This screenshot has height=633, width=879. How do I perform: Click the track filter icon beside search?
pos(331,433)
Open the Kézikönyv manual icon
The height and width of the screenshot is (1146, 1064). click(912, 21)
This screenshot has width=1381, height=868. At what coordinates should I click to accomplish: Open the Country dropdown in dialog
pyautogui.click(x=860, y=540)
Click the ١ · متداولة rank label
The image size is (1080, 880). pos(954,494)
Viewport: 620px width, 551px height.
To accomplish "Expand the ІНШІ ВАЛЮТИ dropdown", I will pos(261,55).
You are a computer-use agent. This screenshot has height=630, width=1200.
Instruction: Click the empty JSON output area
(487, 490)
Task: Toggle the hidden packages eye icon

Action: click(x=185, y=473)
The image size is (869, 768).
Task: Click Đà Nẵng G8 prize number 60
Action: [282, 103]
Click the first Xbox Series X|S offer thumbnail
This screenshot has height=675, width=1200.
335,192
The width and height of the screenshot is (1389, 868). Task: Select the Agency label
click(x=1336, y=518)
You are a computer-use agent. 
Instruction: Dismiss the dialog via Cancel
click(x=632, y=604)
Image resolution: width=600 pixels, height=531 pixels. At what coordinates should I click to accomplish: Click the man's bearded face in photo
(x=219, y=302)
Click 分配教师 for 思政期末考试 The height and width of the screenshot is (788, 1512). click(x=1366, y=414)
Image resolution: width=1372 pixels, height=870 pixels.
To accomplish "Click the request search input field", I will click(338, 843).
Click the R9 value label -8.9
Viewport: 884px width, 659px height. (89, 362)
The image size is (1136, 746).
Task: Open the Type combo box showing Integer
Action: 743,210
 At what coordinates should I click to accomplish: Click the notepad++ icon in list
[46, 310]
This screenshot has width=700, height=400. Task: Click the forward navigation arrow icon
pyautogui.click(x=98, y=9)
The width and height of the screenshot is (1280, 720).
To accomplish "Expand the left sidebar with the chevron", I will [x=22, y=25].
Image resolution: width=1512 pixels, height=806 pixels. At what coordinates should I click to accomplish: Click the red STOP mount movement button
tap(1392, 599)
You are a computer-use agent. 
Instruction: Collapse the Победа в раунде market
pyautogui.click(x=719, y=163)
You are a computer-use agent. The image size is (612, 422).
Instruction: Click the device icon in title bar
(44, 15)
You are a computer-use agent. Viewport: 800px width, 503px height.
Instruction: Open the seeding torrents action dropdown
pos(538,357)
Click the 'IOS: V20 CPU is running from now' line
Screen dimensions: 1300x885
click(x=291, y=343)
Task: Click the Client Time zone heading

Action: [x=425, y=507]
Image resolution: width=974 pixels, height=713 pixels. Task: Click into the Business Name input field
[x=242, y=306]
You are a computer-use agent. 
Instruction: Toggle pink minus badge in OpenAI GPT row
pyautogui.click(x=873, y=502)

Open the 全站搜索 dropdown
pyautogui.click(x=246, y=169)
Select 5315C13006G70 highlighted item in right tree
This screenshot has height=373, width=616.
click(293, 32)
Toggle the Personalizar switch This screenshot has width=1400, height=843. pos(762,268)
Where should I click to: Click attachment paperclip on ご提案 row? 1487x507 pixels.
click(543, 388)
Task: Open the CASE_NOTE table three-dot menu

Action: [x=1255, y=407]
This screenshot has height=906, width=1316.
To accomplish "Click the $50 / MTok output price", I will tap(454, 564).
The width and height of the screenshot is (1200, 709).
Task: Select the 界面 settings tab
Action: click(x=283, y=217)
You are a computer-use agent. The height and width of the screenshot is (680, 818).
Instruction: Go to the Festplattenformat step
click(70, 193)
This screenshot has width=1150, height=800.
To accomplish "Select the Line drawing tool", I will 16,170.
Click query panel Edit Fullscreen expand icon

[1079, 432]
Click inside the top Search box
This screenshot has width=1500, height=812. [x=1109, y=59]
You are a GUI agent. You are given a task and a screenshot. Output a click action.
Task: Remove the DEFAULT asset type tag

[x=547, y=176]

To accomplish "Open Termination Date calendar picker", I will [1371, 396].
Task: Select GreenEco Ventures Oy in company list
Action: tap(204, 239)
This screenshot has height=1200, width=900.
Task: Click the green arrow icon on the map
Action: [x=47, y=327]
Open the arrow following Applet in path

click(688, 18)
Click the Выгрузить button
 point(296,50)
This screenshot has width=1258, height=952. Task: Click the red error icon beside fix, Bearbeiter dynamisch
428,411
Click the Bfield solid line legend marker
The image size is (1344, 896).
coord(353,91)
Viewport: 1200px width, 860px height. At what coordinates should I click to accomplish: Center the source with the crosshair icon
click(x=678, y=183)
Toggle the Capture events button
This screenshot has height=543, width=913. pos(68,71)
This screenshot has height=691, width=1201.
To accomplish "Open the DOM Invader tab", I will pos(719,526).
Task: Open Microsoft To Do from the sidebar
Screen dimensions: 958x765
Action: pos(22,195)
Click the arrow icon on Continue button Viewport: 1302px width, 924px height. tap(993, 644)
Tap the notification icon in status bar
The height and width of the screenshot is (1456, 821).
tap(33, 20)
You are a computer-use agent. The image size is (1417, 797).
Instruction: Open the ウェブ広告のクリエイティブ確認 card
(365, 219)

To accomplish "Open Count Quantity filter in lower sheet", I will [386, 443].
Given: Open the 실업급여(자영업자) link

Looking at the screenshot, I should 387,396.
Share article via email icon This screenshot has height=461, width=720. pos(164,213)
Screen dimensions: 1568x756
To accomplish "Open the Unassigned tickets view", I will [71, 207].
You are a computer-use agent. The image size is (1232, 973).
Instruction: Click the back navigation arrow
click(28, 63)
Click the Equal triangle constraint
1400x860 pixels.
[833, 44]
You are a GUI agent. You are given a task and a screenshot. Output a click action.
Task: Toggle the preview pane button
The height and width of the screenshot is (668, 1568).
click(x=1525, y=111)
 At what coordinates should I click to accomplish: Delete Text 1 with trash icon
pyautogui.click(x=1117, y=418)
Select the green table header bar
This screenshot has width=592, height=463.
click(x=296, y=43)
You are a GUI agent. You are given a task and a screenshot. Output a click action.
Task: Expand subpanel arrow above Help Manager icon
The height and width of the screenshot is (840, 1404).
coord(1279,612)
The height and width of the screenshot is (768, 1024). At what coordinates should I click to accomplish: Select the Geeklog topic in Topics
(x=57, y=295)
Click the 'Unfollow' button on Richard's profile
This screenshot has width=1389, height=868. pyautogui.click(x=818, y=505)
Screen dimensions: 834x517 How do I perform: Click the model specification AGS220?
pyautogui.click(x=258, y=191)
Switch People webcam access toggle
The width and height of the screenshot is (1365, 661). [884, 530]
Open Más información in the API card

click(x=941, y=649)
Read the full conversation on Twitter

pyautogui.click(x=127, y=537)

——

WORK TO COMPLETE
Copy the entries word for word, from the first one through the line that contains "The height and width of the screenshot is (1146, 1064).", and include that line.

EXERCISE SOLUTION
This screenshot has height=633, width=879. How do I perform: Click the track filter icon beside search?
pos(331,433)
Open the Kézikönyv manual icon
The height and width of the screenshot is (1146, 1064). click(912, 21)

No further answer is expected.